Stored data
- - - -
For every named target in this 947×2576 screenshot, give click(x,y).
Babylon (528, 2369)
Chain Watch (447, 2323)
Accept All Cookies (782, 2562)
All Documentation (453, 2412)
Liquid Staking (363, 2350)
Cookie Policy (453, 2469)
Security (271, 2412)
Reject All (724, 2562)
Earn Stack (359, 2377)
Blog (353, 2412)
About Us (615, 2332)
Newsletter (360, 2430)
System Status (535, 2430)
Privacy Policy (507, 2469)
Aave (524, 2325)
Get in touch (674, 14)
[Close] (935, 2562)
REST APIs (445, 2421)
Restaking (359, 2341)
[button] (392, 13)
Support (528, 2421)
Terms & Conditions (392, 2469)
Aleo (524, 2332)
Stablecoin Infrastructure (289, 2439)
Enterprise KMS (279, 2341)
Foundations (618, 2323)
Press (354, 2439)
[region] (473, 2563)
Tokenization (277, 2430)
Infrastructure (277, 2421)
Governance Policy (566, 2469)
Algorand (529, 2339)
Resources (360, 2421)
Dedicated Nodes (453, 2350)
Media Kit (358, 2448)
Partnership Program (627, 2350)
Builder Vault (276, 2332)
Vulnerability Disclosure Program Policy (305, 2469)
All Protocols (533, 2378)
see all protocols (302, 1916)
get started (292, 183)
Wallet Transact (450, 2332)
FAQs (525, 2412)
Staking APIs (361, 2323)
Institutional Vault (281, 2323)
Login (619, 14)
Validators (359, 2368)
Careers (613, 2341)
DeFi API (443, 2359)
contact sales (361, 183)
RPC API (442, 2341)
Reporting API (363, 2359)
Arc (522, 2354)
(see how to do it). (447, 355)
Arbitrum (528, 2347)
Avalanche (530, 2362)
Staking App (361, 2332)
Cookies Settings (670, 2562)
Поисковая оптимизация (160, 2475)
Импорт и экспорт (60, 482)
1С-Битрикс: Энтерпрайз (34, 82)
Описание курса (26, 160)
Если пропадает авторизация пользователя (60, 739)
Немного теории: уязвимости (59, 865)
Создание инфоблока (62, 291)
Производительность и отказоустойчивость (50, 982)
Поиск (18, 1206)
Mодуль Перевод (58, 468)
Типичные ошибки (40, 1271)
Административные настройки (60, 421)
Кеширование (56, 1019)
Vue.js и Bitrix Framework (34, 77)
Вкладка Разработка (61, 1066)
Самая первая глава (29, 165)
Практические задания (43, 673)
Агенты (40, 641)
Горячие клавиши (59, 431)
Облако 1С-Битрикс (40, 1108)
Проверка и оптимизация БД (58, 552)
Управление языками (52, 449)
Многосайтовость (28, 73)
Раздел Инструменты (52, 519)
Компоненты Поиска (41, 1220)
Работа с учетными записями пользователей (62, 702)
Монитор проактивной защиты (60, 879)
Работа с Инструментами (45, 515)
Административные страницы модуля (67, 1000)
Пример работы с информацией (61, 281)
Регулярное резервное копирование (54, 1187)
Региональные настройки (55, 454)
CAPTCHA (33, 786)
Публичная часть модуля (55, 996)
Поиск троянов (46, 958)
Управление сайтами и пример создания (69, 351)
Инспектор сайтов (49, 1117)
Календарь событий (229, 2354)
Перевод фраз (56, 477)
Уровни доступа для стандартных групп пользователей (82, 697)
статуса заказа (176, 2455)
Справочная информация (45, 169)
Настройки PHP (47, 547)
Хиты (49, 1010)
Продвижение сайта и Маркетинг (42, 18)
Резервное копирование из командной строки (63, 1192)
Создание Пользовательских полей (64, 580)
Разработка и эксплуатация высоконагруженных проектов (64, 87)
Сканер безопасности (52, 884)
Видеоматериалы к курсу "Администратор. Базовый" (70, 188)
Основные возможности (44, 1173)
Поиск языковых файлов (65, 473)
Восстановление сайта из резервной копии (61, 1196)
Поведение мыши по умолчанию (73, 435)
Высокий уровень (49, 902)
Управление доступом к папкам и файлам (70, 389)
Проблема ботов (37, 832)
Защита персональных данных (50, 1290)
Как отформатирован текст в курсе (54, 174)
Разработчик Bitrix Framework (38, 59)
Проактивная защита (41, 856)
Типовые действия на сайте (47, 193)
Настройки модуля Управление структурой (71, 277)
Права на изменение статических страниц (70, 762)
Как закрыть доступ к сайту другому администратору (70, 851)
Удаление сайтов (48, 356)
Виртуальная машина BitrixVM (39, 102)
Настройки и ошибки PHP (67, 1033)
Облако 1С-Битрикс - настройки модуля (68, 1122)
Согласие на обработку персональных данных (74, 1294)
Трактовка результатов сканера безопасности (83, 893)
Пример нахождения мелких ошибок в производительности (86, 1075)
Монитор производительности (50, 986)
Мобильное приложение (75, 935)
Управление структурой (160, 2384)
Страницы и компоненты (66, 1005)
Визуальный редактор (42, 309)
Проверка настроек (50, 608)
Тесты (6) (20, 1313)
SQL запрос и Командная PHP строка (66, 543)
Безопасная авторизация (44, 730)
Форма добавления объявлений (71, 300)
- - - -
Instructions for the task:
What lines above mention "копирование"? Copy each one.

Task result:
Регулярное резервное копирование (54, 1187)
Резервное копирование из командной строки (63, 1192)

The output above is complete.